Now let us make a similar 2d plot as above to visualize our model. We can also project the model in either the time direction (to obtain the time-averaged spectrum) or in the energy direction (to obtain the lightcurve). The code below is analogous to the function plot_2d defined in models.py.

[8]:
colorscale = pl.cm.PuRd(np.linspace(0.,1.,5))

fig = plt.figure(figsize=(9.,7.5))

gs = gridspec.GridSpec(200,200)
gs.update(wspace=0,hspace=0)
ax = plt.subplot(gs[:-50,:-50])
side = plt.subplot(gs[:-50,-50:200])
below = plt.subplot(gs[-50:200,:-50])

c = ax.pcolormesh(time_array,nicer_grid,impulse_test,cmap="PuRd",
                  shading='auto',linewidth=0,rasterized=True)
ax.set_xticklabels([])
ax.set_ylim([0.1,10.5])
ax.set_xlim([0,400])
ax.set_ylabel("Energy (keV)",fontsize=18)
ax.xaxis.set_visible(False)

below.semilogy(time_array,pulse_profile,linewidth=2.5,color=colorscale[3])
below.set_xlabel("Time ($\\rm{R_g}/c$)",fontsize=18)
below.set_ylabel("Response",fontsize=18)
below.set_ylim([1e-1,3e2])
below.set_xlim([0,400])

side.plot(line_profile,nicer_grid,linewidth=2.5,color=colorscale[3])
side.invert_xaxis()
side.yaxis.tick_right()
side.yaxis.set_label_position('right')
side.yaxis.set_ticks_position('both')
side.set_yticklabels([], minor=False)
side.set_xlabel("Line profile \n (arb. units)",fontsize=18)
side.set_ylim([0.1,10.5])

fig.colorbar(c, ax=side)

ax.set_title("Energy space model")

plt.show()

gc.collect()
_images/response_basics_15_0.png
[8]:
15

Convolve the 2d model with the instrument response

We can now obtain a “detector space”, two-dimensional model in identical fashion to the one-dimensional case - we simply convolve instrument response we have loaded with the model we have calculated with the convolve_response method. Note that while we can compare one-dimensional models to Xspec, we can not do so with more a more generic mode.

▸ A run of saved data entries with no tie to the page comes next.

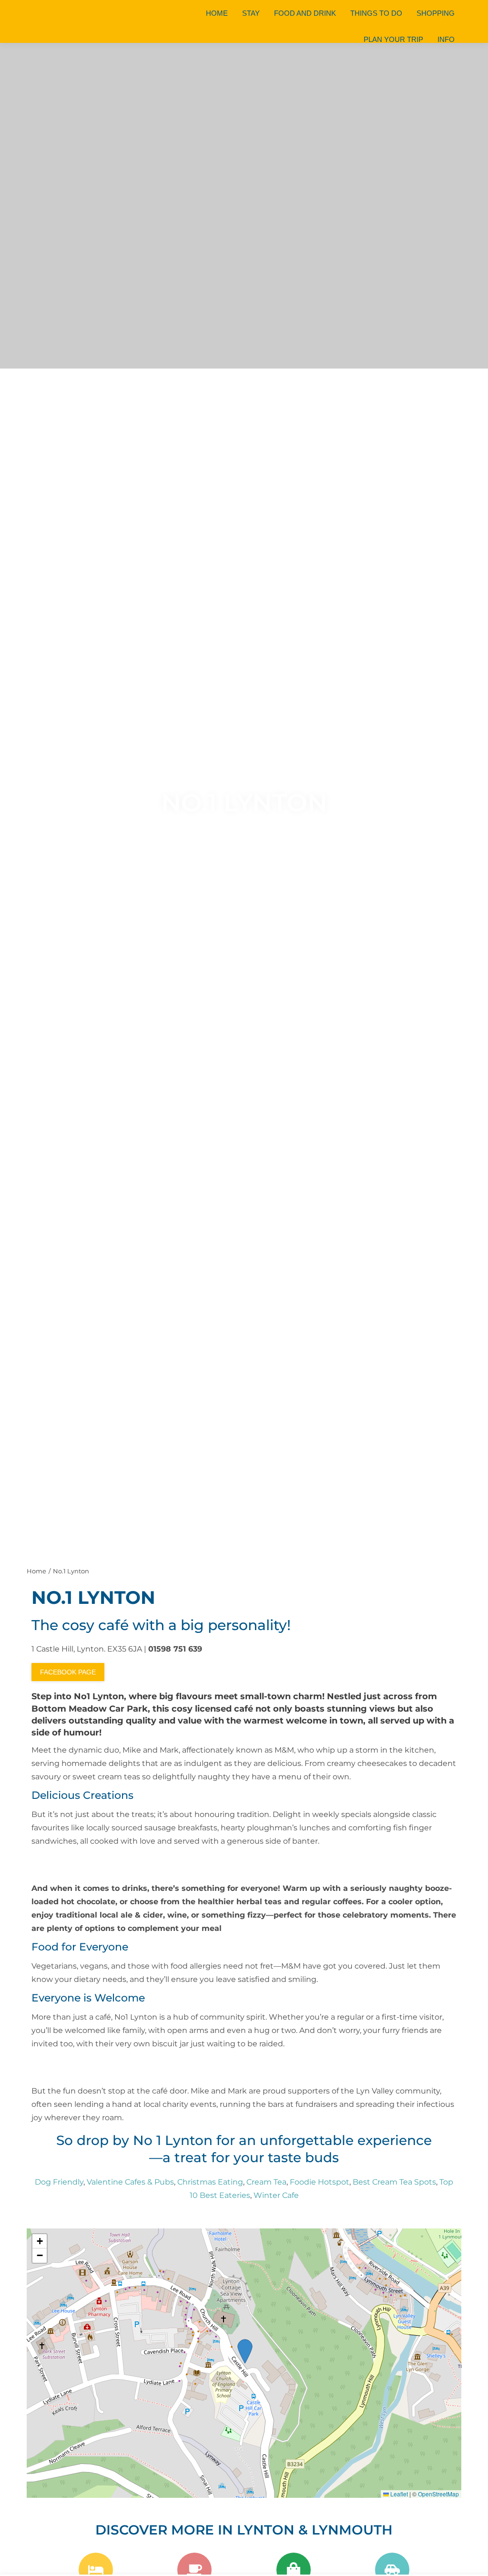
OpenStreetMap (438, 2494)
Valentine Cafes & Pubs (130, 2181)
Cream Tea (266, 2181)
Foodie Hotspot (319, 2181)
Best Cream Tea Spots (394, 2181)
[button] (39, 2241)
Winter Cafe (276, 2195)
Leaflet (398, 2494)
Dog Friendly (59, 2181)
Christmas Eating (210, 2181)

Regardless, it is this convolved model that is appropriate for comparison with the data. Note that if we could map photon energy to channels this step could be avoided - mathematically, this corresponds to a diagonal response matrix, with elements equal to only 0 or 1. All we would need to do is factor in the instrument effective area. This is typically the case for lower wavelength (e.g optical or infrared) data, and is nominally supported in nDspec through the diagonal_matrix method of a ResponseMatrix object.

[9]:
convolved_model = nicer_matrix.convolve_response(impulse_test,units_in='rate')

Let us plot our model again, but this time in “detector space” after the convolution. We can note two important things.

First, the peak of the line is at channels < 600, even though the Gaussian centroid we provided is at 6 keV and for NICER we expect channels to roughly map 1:100 to photon energies. This is caused by the telescope effective area, which drops as energy increases. Therefore, the model normalization at channel 600 will be lower than, say, at channel 550.

Second, some small features that appear between channels 100 and 250. These are prooduce by instrumental features in the redistribution matrix and effective area we plotted above.

[10]:
#plot the model again to visualize it:
convolved_line_profile = np.sum(convolved_model,axis=1)

colorscale = pl.cm.PuRd(np.linspace(0.,1.,5))

fig = plt.figure(figsize=(9.,7.5))

gs = gridspec.GridSpec(200,200)
gs.update(wspace=0,hspace=0)
ax = plt.subplot(gs[:-50,:-50])
side = plt.subplot(gs[:-50,-50:200])
below = plt.subplot(gs[-50:200,:-50])

c = ax.pcolormesh(time_array,nicer_matrix.chans,convolved_model,cmap="PuRd",
                  shading='auto',linewidth=0,rasterized=True)

ax.set_xticklabels([])
ax.set_xlim([0,400.])
ax.xaxis.set_visible(False)
ax.set_ylabel("Channel",fontsize=18)

below.semilogy(time_array,pulse_profile,linewidth=2.5,color=colorscale[3])
below.set_xlabel("Time ($\\rm{R_g}/c$)",fontsize=18)
below.set_ylabel("Response",fontsize=18)
below.set_xlim([0,400.])
below.set_ylim([1e-1,3e2])

side.plot(convolved_line_profile,nicer_matrix.chans,linewidth=2.5,color=colorscale[3])
side.invert_xaxis()
side.yaxis.tick_right()
side.yaxis.set_label_position('right')
side.yaxis.set_ticks_position('both')
side.set_yticklabels([], minor=False)
side.set_xlabel("Line profile \n (arb. units)",fontsize=18)
side.set_xscale("log")
side.set_xlim([1e4,1])

fig.colorbar(c, ax=side)

ax.set_title("Detector space model")

plt.show()
gc.collect()
_images/response_basics_19_0.png
[10]:
14720

Benchmark the convolution

Finally, let us compare the difference in performance between convolving a one- and two- dimensional model with the instrument response:

[11]:
from timeit import Timer

print("One-d convolution runtime:")
%timeit nicer_matrix.convolve_response(ndspec_model,units_in="xspec",units_out="kev")

print("Two-d convolution runtime:")
%timeit nicer_matrix.convolve_response(impulse_test,units_in='rate')
One-d convolution runtime:
9.94 ms ± 692 µs per loop (mean ± std. dev. of 7 runs, 100 loops each)
Two-d convolution runtime:
34.3 ms ± 5.88 ms per loop (mean ± std. dev. of 7 runs, 10 loops each)

Note that the two-d model convolution is un-surprisingly somewhat slower - this is because we have to perform the same one-dimensional operation once for each time bin. Thanks to the optimizations within Numpy, the end result is not as long as running 250 individual convolutions, but for complex spectral timing models it could still be long enough to complicate model fitting and inference.